Exercise data below:

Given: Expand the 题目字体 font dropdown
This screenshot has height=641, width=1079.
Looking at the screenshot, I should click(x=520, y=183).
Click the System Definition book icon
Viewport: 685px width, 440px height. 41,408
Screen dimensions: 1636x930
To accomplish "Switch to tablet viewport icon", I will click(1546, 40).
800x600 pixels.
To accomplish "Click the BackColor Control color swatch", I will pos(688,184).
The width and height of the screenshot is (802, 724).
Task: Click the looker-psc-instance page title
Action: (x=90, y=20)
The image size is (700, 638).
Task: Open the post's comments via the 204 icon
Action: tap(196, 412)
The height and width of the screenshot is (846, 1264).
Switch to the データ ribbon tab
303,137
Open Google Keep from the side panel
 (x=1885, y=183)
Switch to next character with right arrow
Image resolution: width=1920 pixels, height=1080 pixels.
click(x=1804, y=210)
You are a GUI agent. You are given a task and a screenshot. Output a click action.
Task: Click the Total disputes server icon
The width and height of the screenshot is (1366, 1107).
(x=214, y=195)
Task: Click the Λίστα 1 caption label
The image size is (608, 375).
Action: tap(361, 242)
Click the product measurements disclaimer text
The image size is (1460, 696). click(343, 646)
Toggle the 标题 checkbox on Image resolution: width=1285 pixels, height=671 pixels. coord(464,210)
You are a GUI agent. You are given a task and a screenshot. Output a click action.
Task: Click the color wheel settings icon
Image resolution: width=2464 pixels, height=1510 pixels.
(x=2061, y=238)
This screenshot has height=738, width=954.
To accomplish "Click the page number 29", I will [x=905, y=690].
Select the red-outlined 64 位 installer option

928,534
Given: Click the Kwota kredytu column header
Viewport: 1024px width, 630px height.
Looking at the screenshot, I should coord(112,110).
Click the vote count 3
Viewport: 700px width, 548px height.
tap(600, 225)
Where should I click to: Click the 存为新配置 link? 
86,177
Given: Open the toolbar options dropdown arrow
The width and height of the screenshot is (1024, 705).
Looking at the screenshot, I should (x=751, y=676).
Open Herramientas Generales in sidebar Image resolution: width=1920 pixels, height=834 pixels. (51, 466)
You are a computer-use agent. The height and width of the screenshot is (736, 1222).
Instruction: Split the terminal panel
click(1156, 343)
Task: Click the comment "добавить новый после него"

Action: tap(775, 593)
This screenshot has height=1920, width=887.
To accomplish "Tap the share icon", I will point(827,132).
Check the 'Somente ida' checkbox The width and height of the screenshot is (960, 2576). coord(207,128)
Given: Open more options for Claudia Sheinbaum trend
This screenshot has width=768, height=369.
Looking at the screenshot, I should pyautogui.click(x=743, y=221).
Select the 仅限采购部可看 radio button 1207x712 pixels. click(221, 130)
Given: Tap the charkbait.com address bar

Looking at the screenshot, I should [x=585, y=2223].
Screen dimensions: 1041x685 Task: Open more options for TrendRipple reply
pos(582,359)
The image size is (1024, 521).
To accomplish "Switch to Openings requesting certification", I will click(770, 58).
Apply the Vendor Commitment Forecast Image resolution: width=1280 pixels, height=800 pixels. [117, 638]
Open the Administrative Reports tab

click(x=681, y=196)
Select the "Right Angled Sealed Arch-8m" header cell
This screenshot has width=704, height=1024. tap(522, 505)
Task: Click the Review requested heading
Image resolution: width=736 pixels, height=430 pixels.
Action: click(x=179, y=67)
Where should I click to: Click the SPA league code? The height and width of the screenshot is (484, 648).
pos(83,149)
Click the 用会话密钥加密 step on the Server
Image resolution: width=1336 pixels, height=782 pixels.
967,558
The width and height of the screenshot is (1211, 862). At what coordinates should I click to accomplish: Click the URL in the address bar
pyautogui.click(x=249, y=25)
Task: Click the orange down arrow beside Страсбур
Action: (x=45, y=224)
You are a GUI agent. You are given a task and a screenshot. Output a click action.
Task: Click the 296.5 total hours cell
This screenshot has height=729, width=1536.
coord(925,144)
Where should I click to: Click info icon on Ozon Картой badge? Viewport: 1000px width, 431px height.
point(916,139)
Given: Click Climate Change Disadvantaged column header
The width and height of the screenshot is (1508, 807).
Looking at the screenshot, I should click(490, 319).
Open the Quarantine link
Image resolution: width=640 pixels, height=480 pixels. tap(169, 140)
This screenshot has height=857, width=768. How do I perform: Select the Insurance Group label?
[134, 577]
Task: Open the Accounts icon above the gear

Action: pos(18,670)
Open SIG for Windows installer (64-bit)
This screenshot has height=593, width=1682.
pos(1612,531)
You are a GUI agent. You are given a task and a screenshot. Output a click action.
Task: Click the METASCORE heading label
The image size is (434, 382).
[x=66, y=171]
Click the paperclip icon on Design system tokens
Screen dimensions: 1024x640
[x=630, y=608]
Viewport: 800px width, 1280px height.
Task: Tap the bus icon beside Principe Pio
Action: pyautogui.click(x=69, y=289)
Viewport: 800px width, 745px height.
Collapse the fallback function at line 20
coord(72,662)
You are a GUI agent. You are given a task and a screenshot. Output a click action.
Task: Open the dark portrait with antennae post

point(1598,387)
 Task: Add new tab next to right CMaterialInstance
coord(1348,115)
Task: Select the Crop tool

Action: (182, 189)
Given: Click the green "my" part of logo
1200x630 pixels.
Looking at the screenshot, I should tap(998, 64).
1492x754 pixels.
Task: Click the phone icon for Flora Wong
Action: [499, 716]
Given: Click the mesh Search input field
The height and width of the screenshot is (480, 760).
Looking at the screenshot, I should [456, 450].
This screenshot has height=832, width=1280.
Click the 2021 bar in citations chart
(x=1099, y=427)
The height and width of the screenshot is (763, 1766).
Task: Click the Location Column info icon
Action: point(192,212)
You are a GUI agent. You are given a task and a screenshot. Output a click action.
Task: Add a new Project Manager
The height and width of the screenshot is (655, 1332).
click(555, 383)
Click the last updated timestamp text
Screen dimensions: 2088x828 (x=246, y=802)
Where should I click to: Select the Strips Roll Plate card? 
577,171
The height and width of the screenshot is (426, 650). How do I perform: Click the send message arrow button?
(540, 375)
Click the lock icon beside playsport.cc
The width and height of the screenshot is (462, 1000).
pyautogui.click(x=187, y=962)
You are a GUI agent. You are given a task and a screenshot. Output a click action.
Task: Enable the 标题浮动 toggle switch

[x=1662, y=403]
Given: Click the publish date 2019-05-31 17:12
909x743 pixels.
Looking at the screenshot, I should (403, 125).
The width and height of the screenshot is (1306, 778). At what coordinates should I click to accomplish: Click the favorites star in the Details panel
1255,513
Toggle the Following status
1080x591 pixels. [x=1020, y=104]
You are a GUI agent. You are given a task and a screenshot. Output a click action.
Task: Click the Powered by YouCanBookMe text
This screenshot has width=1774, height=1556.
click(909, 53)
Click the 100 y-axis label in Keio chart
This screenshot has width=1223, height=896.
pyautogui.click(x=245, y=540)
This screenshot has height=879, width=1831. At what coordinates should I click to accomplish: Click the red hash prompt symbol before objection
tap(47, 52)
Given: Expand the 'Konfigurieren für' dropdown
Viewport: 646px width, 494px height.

End of Exercise data.

§ **Goal of the exercise**: Word for word, output the records that appear above.

§ **Exercise response**:
Given: Expand the 题目字体 font dropdown
This screenshot has height=641, width=1079.
Looking at the screenshot, I should click(x=520, y=183).
Click the System Definition book icon
Viewport: 685px width, 440px height. 41,408
Screen dimensions: 1636x930
To accomplish "Switch to tablet viewport icon", I will click(1546, 40).
800x600 pixels.
To accomplish "Click the BackColor Control color swatch", I will pos(688,184).
The width and height of the screenshot is (802, 724).
Task: Click the looker-psc-instance page title
Action: (x=90, y=20)
The image size is (700, 638).
Task: Open the post's comments via the 204 icon
Action: tap(196, 412)
The height and width of the screenshot is (846, 1264).
Switch to the データ ribbon tab
303,137
Open Google Keep from the side panel
 (x=1885, y=183)
Switch to next character with right arrow
Image resolution: width=1920 pixels, height=1080 pixels.
click(x=1804, y=210)
You are a GUI agent. You are given a task and a screenshot. Output a click action.
Task: Click the Total disputes server icon
The width and height of the screenshot is (1366, 1107).
(x=214, y=195)
Task: Click the Λίστα 1 caption label
The image size is (608, 375).
Action: tap(361, 242)
Click the product measurements disclaimer text
The image size is (1460, 696). click(343, 646)
Toggle the 标题 checkbox on Image resolution: width=1285 pixels, height=671 pixels. coord(464,210)
You are a GUI agent. You are given a task and a screenshot. Output a click action.
Task: Click the color wheel settings icon
Image resolution: width=2464 pixels, height=1510 pixels.
(x=2061, y=238)
This screenshot has height=738, width=954.
To accomplish "Click the page number 29", I will [x=905, y=690].
Select the red-outlined 64 位 installer option

928,534
Given: Click the Kwota kredytu column header
Viewport: 1024px width, 630px height.
Looking at the screenshot, I should coord(112,110).
Click the vote count 3
Viewport: 700px width, 548px height.
tap(600, 225)
Where should I click to: Click the 存为新配置 link? 
86,177
Given: Open the toolbar options dropdown arrow
The width and height of the screenshot is (1024, 705).
Looking at the screenshot, I should (x=751, y=676).
Open Herramientas Generales in sidebar Image resolution: width=1920 pixels, height=834 pixels. (51, 466)
You are a computer-use agent. The height and width of the screenshot is (736, 1222).
Instruction: Split the terminal panel
click(1156, 343)
Task: Click the comment "добавить новый после него"

Action: tap(775, 593)
This screenshot has height=1920, width=887.
To accomplish "Tap the share icon", I will point(827,132).
Check the 'Somente ida' checkbox The width and height of the screenshot is (960, 2576). coord(207,128)
Given: Open more options for Claudia Sheinbaum trend
This screenshot has width=768, height=369.
Looking at the screenshot, I should pyautogui.click(x=743, y=221).
Select the 仅限采购部可看 radio button 1207x712 pixels. click(221, 130)
Given: Tap the charkbait.com address bar

Looking at the screenshot, I should [x=585, y=2223].
Screen dimensions: 1041x685 Task: Open more options for TrendRipple reply
pos(582,359)
The image size is (1024, 521).
To accomplish "Switch to Openings requesting certification", I will click(770, 58).
Apply the Vendor Commitment Forecast Image resolution: width=1280 pixels, height=800 pixels. [117, 638]
Open the Administrative Reports tab

click(x=681, y=196)
Select the "Right Angled Sealed Arch-8m" header cell
This screenshot has width=704, height=1024. tap(522, 505)
Task: Click the Review requested heading
Image resolution: width=736 pixels, height=430 pixels.
Action: click(x=179, y=67)
Where should I click to: Click the SPA league code? The height and width of the screenshot is (484, 648).
pos(83,149)
Click the 用会话密钥加密 step on the Server
Image resolution: width=1336 pixels, height=782 pixels.
967,558
The width and height of the screenshot is (1211, 862). At what coordinates should I click to accomplish: Click the URL in the address bar
pyautogui.click(x=249, y=25)
Task: Click the orange down arrow beside Страсбур
Action: (x=45, y=224)
You are a GUI agent. You are given a task and a screenshot. Output a click action.
Task: Click the 296.5 total hours cell
This screenshot has height=729, width=1536.
coord(925,144)
Where should I click to: Click info icon on Ozon Картой badge? Viewport: 1000px width, 431px height.
point(916,139)
Given: Click Climate Change Disadvantaged column header
The width and height of the screenshot is (1508, 807).
Looking at the screenshot, I should click(490, 319).
Open the Quarantine link
Image resolution: width=640 pixels, height=480 pixels. tap(169, 140)
This screenshot has height=857, width=768. How do I perform: Select the Insurance Group label?
[134, 577]
Task: Open the Accounts icon above the gear

Action: pos(18,670)
Open SIG for Windows installer (64-bit)
This screenshot has height=593, width=1682.
pos(1612,531)
You are a GUI agent. You are given a task and a screenshot. Output a click action.
Task: Click the METASCORE heading label
The image size is (434, 382).
[x=66, y=171]
Click the paperclip icon on Design system tokens
Screen dimensions: 1024x640
[x=630, y=608]
Viewport: 800px width, 1280px height.
Task: Tap the bus icon beside Principe Pio
Action: pyautogui.click(x=69, y=289)
Viewport: 800px width, 745px height.
Collapse the fallback function at line 20
coord(72,662)
You are a GUI agent. You are given a task and a screenshot. Output a click action.
Task: Open the dark portrait with antennae post

point(1598,387)
 Task: Add new tab next to right CMaterialInstance
coord(1348,115)
Task: Select the Crop tool

Action: (182, 189)
Given: Click the green "my" part of logo
1200x630 pixels.
Looking at the screenshot, I should tap(998, 64).
1492x754 pixels.
Task: Click the phone icon for Flora Wong
Action: [499, 716]
Given: Click the mesh Search input field
The height and width of the screenshot is (480, 760).
Looking at the screenshot, I should [456, 450].
This screenshot has height=832, width=1280.
Click the 2021 bar in citations chart
(x=1099, y=427)
The height and width of the screenshot is (763, 1766).
Task: Click the Location Column info icon
Action: point(192,212)
You are a GUI agent. You are given a task and a screenshot. Output a click action.
Task: Add a new Project Manager
The height and width of the screenshot is (655, 1332).
click(555, 383)
Click the last updated timestamp text
Screen dimensions: 2088x828 (x=246, y=802)
Where should I click to: Select the Strips Roll Plate card? 
577,171
The height and width of the screenshot is (426, 650). How do I perform: Click the send message arrow button?
(540, 375)
Click the lock icon beside playsport.cc
The width and height of the screenshot is (462, 1000).
pyautogui.click(x=187, y=962)
You are a GUI agent. You are given a task and a screenshot. Output a click action.
Task: Enable the 标题浮动 toggle switch

[x=1662, y=403]
Given: Click the publish date 2019-05-31 17:12
909x743 pixels.
Looking at the screenshot, I should (403, 125).
The width and height of the screenshot is (1306, 778). At what coordinates should I click to accomplish: Click the favorites star in the Details panel
1255,513
Toggle the Following status
1080x591 pixels. [x=1020, y=104]
You are a GUI agent. You are given a task and a screenshot. Output a click action.
Task: Click the Powered by YouCanBookMe text
This screenshot has width=1774, height=1556.
click(909, 53)
Click the 100 y-axis label in Keio chart
This screenshot has width=1223, height=896.
pyautogui.click(x=245, y=540)
This screenshot has height=879, width=1831. At what coordinates should I click to accomplish: Click the red hash prompt symbol before objection
tap(47, 52)
Given: Expand the 'Konfigurieren für' dropdown
Viewport: 646px width, 494px height.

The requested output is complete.